Me da que no son conscientes de que matan, empobrecen o condenan de por vida a millones de personas, y tampoco parecen ser capaces de advertir que hay normas éticas en todos los aspectos de la vida, y la política no es diferente. Simultáneamente, son aplaudidos por un masa indolente de ciudadanos que los aúpa al poder, y de esa cuenta las elecciones libres y soberanas -como suelen ser la de la mayoría de los países centroamericanos, excepción de Nicaragua- los conduce democráticamente al sillón del que nunca piensan levantarse una vez se encaraman en el poder.
No es únicamente un tema judicial sobre corruptela o crimen organizado, sino algo más profundo y patológico. No podemos seguir eligiendo enfermos mentales -con diferentes manifestaciones- para que gobiernen con esas preocupantes formas y eso depende, en gran medida, de una ciudadanía responsable. Una vez en el poder son difícilmente reemplazables y lo que comenzó con robo de dinero público finaliza con torturas, acoso, encarcelamiento, expulsión de ciudadanos del país y condena de generaciones por años. Quizá alguien pueda verse reflejado en este triste contexto en cualquier otra parte del mundo, sin embargo es difícil encontrar una región tan pequeña y compacta -como la centroamericana- y que todos padezcamos este flagelo.

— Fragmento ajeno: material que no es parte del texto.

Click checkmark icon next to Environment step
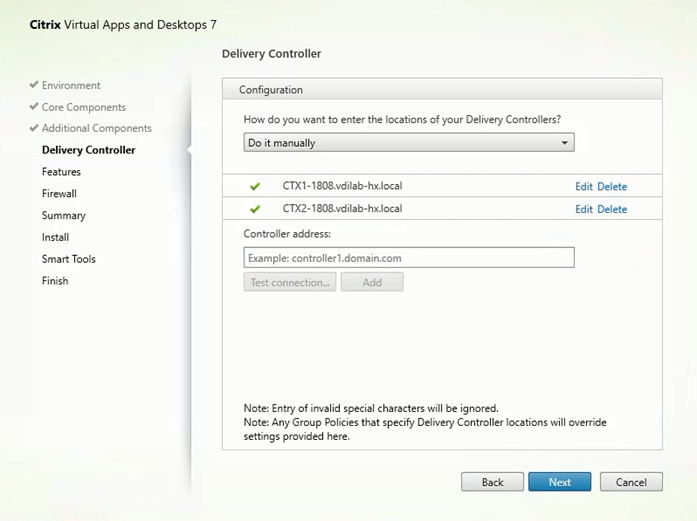Viewport: 697px width, 521px height. coord(34,86)
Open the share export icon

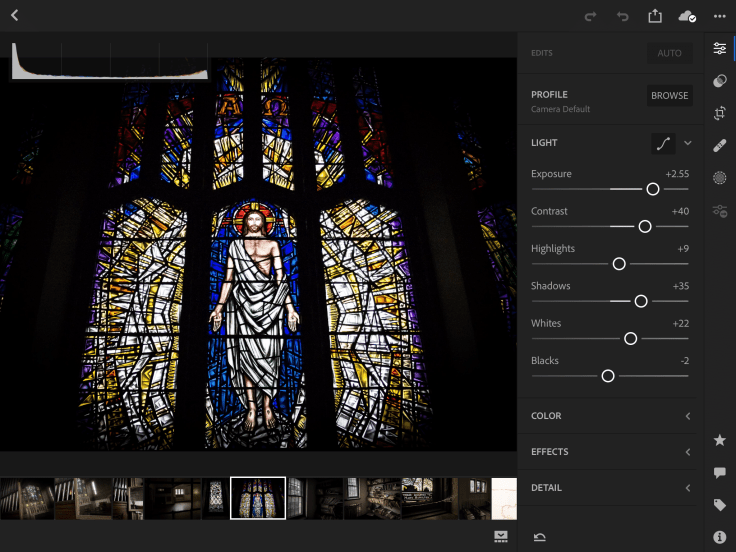(x=655, y=16)
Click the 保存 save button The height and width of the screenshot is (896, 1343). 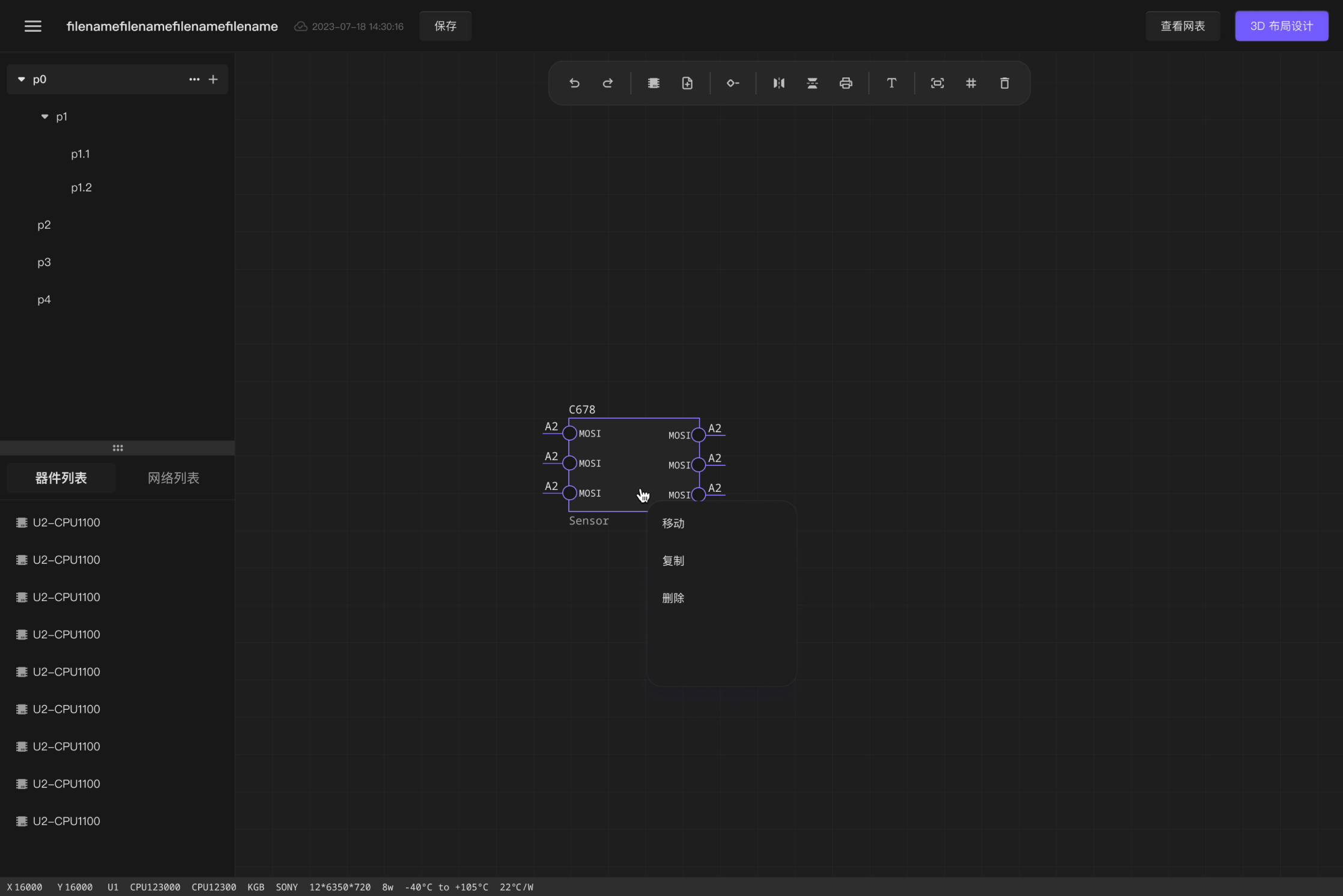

Las revoluciones violentas no tienen mucha cabida en un mundo moderno porque el ciudadano no está dispuesto a sacrificar ciertas cosas, a pesar del costo que representa la pasividad. Sin embargo, hay formas, como el voto responsable, que suelen ser suficientes la mayoría de las veces para evitar que estos desequilibrados lleguen al poder. La protesta pacífica también es una herramienta de gran valor, así como la denuncia pública permanente y el rechazo público. Lo que no es de recibo es continuar con esa indiferencia en la que en cada instante perdemos terreno, a pesar de que ya sabemos en dónde terminaremos.